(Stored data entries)
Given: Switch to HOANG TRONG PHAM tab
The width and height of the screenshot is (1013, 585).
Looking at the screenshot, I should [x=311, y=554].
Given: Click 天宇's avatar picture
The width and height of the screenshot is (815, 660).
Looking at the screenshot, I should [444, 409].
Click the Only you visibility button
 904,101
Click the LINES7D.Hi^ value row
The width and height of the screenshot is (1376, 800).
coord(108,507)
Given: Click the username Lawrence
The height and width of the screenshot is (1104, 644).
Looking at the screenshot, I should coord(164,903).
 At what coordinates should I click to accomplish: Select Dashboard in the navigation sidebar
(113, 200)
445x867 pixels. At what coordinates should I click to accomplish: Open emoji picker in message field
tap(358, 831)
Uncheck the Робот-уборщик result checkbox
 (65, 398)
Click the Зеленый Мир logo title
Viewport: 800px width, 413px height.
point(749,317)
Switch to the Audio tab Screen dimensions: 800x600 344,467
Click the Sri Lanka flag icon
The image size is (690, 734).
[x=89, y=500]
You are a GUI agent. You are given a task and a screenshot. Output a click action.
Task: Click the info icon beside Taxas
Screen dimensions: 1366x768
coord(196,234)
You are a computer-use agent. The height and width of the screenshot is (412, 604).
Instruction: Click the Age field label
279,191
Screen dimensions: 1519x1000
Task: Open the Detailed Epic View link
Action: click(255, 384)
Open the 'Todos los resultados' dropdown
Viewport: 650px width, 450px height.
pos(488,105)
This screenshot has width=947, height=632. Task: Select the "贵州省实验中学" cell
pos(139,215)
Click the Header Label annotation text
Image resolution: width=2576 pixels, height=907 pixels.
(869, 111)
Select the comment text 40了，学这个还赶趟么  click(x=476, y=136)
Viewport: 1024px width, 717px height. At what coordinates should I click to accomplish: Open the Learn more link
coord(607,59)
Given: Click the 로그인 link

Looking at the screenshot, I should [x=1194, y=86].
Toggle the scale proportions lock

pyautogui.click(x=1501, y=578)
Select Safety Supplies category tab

Your assignment:
For every line of the entries holding the string "agent", add one to a tally; give the final figure only.

Response to the exercise:
2